Just wait ’til they promote this in their ads:

“Wow, honey, that guy from ‘Summer School’ is a Libertarian. This changes my whole outlook toward them. No, not Mark Harmon, honey. He was one of the two kids obsessed with splatter movies. Don’t you remember?”

Cameron “has been in the news more recently as the inventor of the ‘Bill of Rights, Security Edition’ for travelers — the first 10 Amendments to the U.S. Constitution printed on sturdy, playing card-sized pieces of metal. The product is designed to set off the metal detectors in airports and force airport security to ‘take away your Bill of Rights.'”

That’s actually not half bad.

Meanwhile, the news brings me yet another sign of my severe underachiever status. Jason Sorens, like me, is 26. Unlike me, he is leading a group of 20,000 libertarians who plan to move en masse to New Hampshire to tilt the state in a more freedom-friendly direction.

You see, his day job as a political science lecturer at Yale University just wasn’t enough to brag about; he had to become a libertarian social revolutionary as well.

This may or may not be a boon to liberty (I rather doubt it), but it’s doing nothing for my self-esteem.

I hate you, you hate me, we’re a happy family

The shocking news is in: Liberals hate Dubya.

Conservatives say this hatred is blinding them to Dubya’s good points and is making it impossible for liberals to rationally take part in the public discourse. Liberals say they aren’t any worse than conservatives were during the Clinton presidency.

I think back to those years and how I felt like a kindred spirit to all those Clinton-hating conservatives.

It seems that, in their turns, I’ve hated both Clinton and Dubya with a considerable degree of vigor. Perhaps I am blinded by my love of liberty.

Toot, toot

My latest story to see print in Insurance Journal is on the much-ballyhooed do-not-fax rule.

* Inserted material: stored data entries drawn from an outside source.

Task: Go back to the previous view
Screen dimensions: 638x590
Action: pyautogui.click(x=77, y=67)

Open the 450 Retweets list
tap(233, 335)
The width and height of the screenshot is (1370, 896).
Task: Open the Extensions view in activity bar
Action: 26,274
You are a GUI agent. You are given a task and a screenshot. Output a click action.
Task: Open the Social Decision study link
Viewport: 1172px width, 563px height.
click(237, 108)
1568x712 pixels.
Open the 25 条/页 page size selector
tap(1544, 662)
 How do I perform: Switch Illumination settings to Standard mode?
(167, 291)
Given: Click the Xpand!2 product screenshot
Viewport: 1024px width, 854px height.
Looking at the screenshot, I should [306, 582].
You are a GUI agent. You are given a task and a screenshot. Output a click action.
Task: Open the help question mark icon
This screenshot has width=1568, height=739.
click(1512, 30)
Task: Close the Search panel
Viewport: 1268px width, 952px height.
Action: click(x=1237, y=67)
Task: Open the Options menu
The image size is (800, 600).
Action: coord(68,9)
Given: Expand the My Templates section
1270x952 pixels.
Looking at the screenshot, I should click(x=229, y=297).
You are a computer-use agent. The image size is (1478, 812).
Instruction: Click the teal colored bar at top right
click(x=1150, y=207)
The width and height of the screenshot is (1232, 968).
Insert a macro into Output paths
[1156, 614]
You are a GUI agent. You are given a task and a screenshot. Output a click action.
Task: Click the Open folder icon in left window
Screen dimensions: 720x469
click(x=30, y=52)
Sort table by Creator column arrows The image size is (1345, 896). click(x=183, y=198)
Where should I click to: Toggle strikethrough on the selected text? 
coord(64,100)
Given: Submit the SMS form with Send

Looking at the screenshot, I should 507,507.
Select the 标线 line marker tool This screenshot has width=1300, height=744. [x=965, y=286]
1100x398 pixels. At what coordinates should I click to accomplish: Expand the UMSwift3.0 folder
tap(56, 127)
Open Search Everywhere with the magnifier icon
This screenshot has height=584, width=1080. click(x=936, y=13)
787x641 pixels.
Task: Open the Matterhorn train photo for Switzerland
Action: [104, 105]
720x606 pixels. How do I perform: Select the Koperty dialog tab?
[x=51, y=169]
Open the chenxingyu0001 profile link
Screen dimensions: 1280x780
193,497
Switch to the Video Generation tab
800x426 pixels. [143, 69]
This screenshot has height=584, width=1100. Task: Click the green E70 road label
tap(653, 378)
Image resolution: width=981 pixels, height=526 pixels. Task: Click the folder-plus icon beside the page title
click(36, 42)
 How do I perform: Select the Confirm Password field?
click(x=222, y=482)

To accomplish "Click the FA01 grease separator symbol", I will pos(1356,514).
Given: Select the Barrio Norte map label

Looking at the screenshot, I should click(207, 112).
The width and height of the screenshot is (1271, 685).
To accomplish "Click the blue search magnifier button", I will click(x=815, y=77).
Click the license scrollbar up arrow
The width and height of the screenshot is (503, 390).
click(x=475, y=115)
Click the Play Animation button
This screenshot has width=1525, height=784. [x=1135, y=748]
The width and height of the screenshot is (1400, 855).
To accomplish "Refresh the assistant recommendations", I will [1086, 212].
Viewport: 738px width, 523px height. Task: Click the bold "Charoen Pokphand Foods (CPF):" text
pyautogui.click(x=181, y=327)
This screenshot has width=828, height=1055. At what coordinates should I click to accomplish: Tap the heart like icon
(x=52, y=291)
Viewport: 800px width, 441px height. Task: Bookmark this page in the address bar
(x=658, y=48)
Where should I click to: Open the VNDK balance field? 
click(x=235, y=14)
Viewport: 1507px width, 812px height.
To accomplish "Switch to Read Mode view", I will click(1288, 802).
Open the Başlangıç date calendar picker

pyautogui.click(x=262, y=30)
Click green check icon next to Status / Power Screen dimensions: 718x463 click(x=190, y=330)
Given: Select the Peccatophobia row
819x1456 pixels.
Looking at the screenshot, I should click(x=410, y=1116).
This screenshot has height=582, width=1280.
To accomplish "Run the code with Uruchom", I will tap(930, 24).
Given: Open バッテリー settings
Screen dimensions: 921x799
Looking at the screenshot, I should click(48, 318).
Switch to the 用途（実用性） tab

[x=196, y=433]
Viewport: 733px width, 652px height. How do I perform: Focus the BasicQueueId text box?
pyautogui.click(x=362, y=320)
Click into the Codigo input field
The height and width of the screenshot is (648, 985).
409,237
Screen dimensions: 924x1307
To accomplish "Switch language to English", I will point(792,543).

A little news on the IJ front, by the way, is that the magazine is “going national” beginning January 2004. This national presence will include three new regional editions — Northeast, Southeast and Midwest. Yours truly has been named managing editor of the Midwest edition, meaning I’ll be in charge of the regional “wrap” around the national content shared across all editions.

It should be fun and a challenge. It will keep me busy, but that’s a good thing.

I’ve also tentatively agreed to revive the Free-Market.Net Policy Spotlight, formerly written by the very talented J.D. Tuccille, on a freelance basis. I’m doing it on a monthly basis to start, and my first spotlight takes aim at the federal government’s “Budget Bulge.”

It pays to be an alderman

The Sun-Times’ Fran Spielman reports:

Chicago aldermen who will pass judgment on the expansion of Wrigley Field and the Cubs’ request for more night games have each been offered a pair of playoff tickets for as long as the Cubs stay alive.

Scalpers are charging anywhere from $300 to $1,500 a ticket for Games 3 and 4 of the Cubs’ divisional playoff series against Atlanta. Aldermen will pay face value of $35 per ticket for upper box seats.

But don’t worry, it’s just a “courtesy gesture” and “has nothing to do with politics,” according to 44th Ward Alderman Tom Tunney, who’s been leading the fight to get the Cubs permission to play 12 more night games at Wrigley.

Not only have the Cubs finally figured out a winning formula on the field, it looks like they’re on the ball when it comes to prevailing in the political game.